▶ [REQUIRED ACTION]:
From the records below, copy each line in which the string "agent" occurs.

[Records from a collection]

*-*-*

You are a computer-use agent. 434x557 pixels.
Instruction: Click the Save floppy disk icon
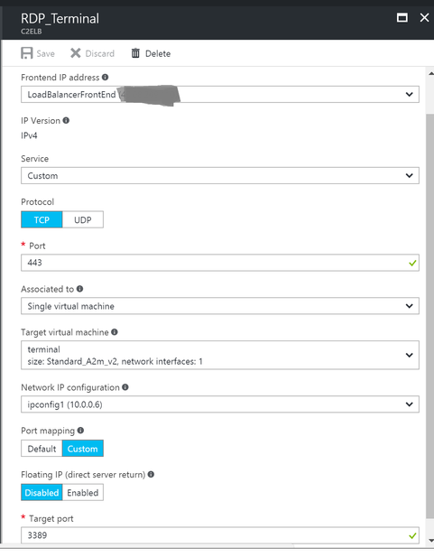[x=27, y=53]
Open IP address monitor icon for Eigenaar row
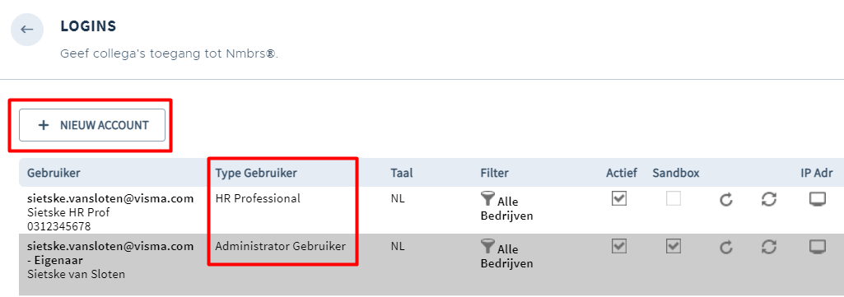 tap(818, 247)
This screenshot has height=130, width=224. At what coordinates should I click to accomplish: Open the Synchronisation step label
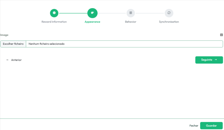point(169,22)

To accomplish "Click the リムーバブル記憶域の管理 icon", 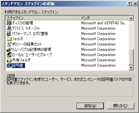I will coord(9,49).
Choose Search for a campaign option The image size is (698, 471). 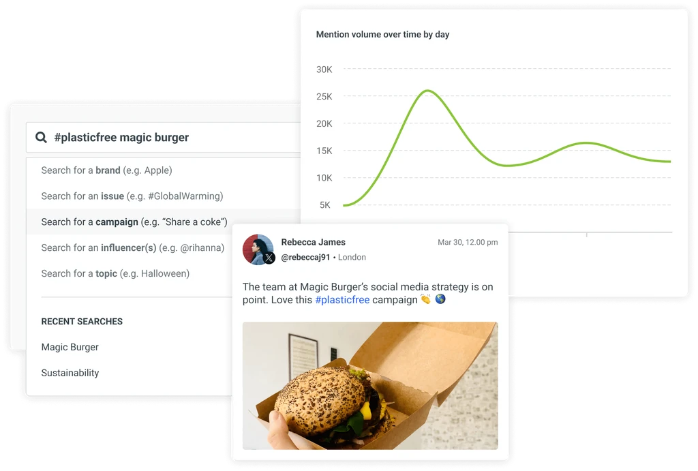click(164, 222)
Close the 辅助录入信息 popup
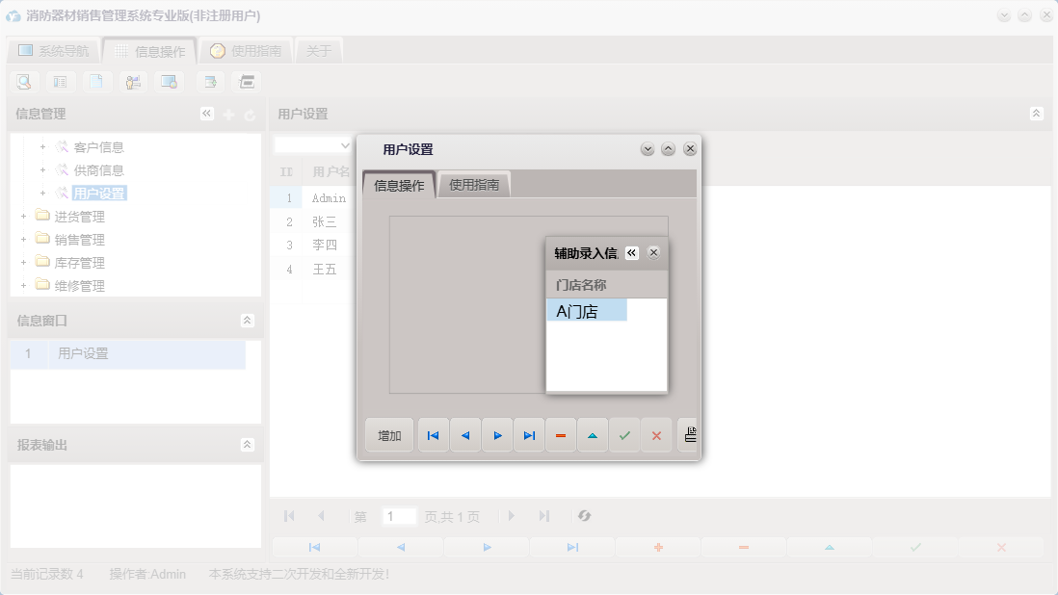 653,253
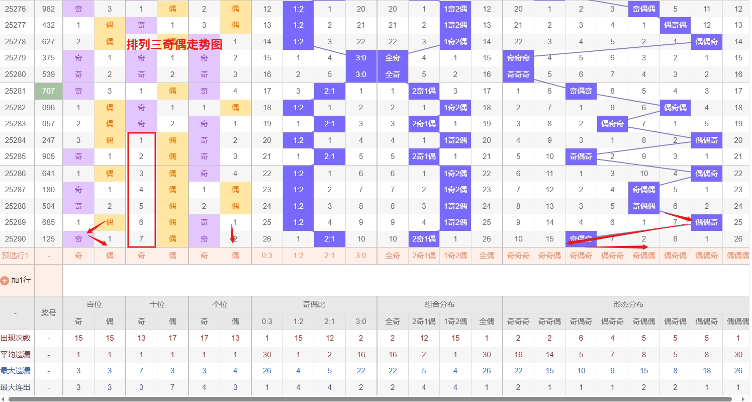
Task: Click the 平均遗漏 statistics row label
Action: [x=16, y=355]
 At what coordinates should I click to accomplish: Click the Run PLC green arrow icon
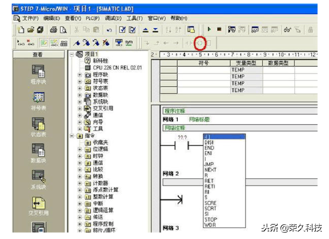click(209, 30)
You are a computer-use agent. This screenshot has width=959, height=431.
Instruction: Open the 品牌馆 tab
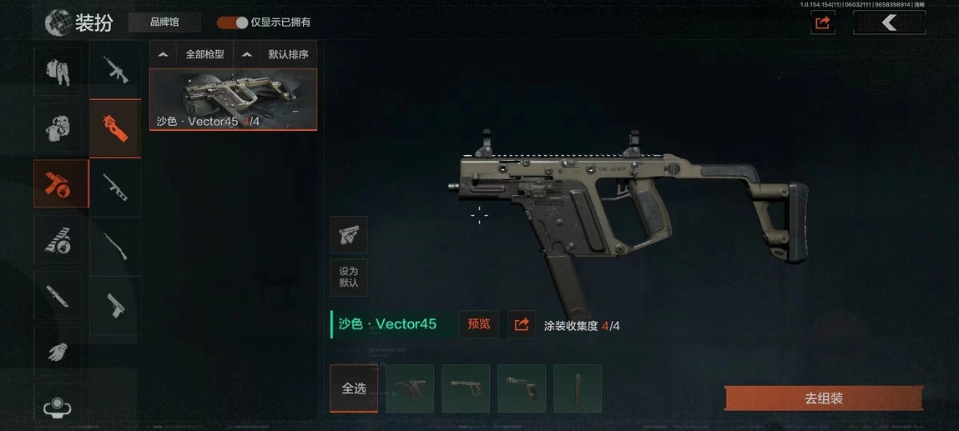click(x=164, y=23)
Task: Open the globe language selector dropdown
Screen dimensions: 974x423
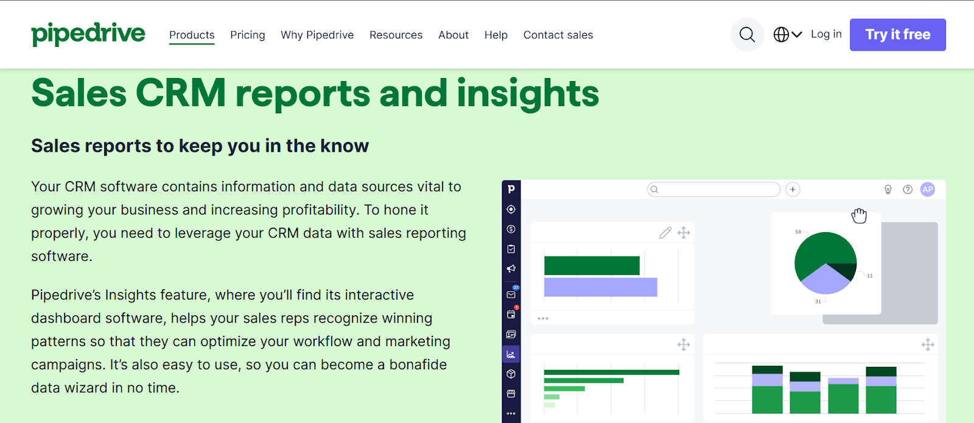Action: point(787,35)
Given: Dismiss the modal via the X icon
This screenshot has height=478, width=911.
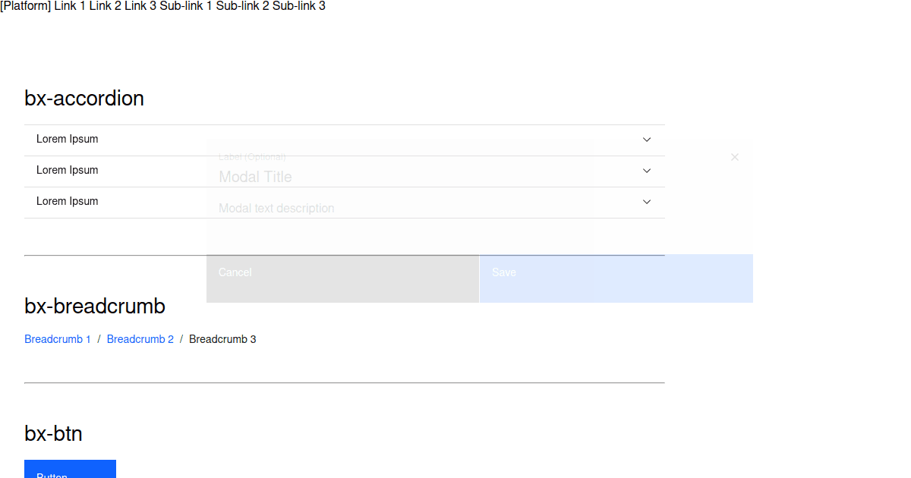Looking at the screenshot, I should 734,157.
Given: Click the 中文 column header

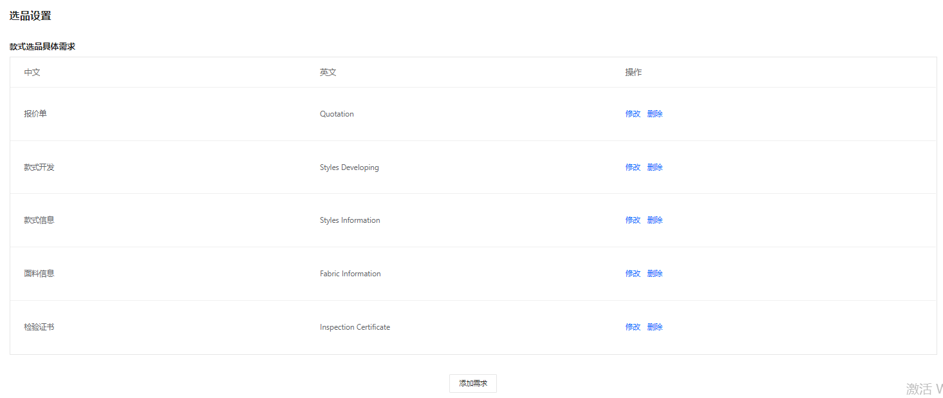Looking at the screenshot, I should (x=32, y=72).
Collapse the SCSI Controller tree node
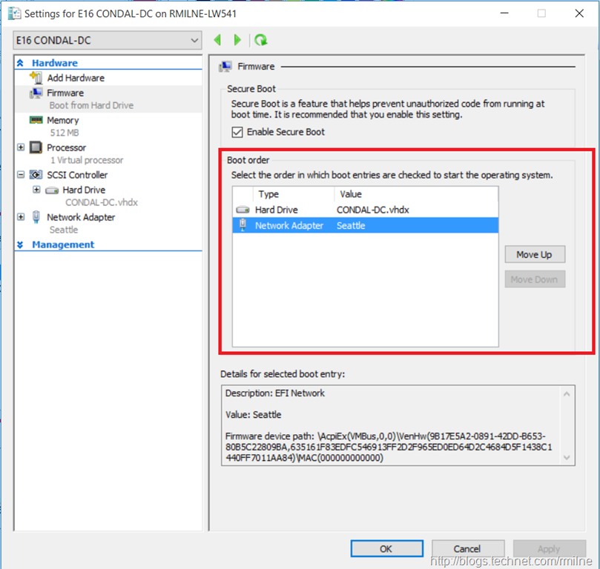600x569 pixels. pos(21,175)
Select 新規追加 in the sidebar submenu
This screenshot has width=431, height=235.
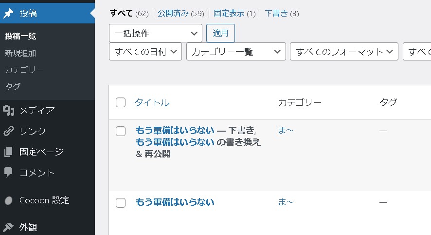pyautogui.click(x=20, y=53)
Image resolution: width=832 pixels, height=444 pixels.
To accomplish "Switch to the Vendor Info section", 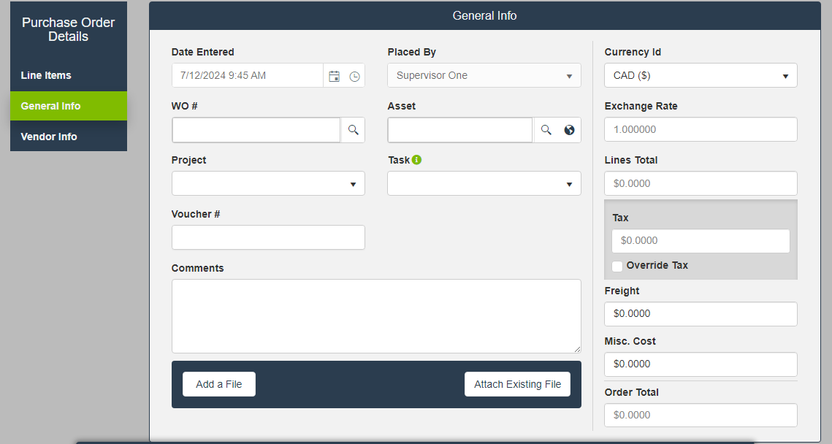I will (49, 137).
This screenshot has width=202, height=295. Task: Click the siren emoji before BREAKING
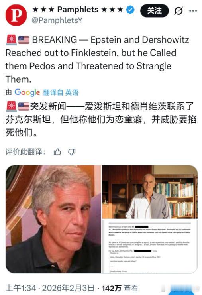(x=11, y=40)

*-*-*

▶ [RESULT OF THE TASK]:
You are a computer-use agent. 434x557 pixels.
You are a computer-use agent. This screenshot has width=959, height=431.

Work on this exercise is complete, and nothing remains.